Bewick’s dog

One of Bewick’s woodcuts shows a dog reacting to faces and monstrous creatures seen in some trees at night.

(Thomas Bewick (c. 11 August 1753 – 8 November 1828) — wood-engraver and natural history author working in the north-east of England, long the focus of my archaeological research.)

Pareidolia — seeing faces in things (and much more). A fascination of mine — detecting signal in the noise, separating figure and ground, figure in the landscape, figuration. Part of an archaeological sensibility.

The orthodoxy is to hold that there is no face there, that this is misrecognition. But the smiley emoticon is not a misrecognition of a face. No – pareidolia take us into experiences of the flux, inderterminacy, complexity of that within which we find ourselves – and in re-presentation to self – mediation, transcription, translation.

Bewick transcribes. How the world might present itself to us. In woodblock print … .

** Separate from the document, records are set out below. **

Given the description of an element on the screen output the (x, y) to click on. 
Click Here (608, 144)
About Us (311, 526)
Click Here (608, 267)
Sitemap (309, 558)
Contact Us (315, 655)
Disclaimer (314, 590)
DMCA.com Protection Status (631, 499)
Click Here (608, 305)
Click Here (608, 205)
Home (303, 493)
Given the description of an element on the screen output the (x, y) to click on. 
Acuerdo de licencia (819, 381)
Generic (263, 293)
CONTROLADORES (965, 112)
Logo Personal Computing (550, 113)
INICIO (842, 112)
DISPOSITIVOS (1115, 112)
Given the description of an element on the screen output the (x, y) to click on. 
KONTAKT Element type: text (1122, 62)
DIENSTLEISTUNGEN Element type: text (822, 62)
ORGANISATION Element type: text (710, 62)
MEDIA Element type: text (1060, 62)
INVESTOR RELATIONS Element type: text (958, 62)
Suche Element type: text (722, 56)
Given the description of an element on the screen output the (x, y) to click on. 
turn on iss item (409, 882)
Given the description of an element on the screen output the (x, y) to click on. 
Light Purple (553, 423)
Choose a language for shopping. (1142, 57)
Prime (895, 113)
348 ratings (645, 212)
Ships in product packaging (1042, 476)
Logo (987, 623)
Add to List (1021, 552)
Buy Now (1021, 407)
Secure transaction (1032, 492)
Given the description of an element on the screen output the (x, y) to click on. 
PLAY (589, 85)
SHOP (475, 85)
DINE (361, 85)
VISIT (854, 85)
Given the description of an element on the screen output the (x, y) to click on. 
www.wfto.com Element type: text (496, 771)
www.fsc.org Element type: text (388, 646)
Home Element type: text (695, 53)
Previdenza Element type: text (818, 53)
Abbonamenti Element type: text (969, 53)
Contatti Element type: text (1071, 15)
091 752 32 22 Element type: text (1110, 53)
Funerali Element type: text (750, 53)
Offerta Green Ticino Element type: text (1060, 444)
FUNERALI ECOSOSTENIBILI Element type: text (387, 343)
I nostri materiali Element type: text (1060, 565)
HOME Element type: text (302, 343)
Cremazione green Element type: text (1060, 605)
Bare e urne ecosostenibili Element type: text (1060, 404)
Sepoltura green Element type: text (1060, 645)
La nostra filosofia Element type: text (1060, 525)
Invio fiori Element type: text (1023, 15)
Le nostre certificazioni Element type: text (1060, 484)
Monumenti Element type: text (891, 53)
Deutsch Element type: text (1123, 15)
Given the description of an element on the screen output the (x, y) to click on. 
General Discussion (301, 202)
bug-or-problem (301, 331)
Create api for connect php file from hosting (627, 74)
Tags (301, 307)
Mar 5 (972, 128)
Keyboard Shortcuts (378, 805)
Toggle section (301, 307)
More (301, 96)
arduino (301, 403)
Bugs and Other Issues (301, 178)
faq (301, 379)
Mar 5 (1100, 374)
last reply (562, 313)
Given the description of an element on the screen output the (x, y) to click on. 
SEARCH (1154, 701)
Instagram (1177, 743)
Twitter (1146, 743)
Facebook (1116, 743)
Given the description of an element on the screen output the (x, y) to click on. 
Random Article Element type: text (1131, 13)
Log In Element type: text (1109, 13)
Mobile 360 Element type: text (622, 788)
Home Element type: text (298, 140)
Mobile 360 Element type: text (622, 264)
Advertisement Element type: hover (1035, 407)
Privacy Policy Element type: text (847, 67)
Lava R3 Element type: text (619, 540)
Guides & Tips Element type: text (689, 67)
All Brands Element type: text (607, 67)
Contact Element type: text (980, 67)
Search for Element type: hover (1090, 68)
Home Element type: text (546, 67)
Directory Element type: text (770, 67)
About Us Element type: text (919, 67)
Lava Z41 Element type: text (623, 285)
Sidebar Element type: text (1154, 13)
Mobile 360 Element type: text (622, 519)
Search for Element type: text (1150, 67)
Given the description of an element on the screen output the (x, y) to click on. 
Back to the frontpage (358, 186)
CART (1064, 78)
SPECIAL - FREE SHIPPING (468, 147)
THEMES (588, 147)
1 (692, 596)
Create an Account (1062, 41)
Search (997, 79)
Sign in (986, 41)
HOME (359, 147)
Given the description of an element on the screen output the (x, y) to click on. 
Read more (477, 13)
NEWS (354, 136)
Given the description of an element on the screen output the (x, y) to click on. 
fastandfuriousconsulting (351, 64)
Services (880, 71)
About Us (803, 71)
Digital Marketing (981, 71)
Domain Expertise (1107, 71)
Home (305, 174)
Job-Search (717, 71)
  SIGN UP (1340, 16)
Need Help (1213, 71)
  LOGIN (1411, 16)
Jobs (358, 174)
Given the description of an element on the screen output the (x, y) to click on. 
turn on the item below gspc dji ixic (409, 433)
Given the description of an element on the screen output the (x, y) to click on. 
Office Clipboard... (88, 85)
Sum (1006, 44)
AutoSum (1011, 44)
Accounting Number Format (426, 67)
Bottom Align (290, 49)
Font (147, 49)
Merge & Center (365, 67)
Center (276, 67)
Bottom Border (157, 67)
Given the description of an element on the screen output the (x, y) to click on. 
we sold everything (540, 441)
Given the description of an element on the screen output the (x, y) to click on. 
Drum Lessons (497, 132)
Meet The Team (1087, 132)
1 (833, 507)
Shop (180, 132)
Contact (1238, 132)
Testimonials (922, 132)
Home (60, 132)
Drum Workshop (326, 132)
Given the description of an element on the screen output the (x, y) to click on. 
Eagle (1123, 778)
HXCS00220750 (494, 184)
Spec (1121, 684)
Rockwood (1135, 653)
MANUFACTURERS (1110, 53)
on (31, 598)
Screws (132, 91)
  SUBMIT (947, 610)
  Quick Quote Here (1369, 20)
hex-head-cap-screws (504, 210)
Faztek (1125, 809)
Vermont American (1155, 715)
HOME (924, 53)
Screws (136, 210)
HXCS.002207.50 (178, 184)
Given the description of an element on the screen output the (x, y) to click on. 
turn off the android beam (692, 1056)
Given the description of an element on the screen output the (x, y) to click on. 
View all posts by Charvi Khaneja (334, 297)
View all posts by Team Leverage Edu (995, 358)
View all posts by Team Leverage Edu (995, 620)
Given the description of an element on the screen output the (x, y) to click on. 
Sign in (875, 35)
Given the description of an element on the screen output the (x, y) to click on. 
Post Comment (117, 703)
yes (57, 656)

Back a while ago in my study of ancient Greek armor, corporality and physiognomy, I suggested that the face (through the Corinthian helmet, in the Gorgon’s face on a shield) was simply an arrangement of holes/shadows/features upon a surface. I was inspired by a passage in Deleuze and Guattari’s Mille Plateaux. Perhaps. I forget.

Bewick’s woodcut is the cutting of shadows into the surface of the block with burin. Exactly. Eyes and mouth in wood, stone, whatever. Simply dark on light. This is the energy of re-presentation that surpasses distinctions between what is seen and experienced, and how it may be represented.

These are not misrecognitions. They are the substance of an archaeological sensibility that works on traces and remains.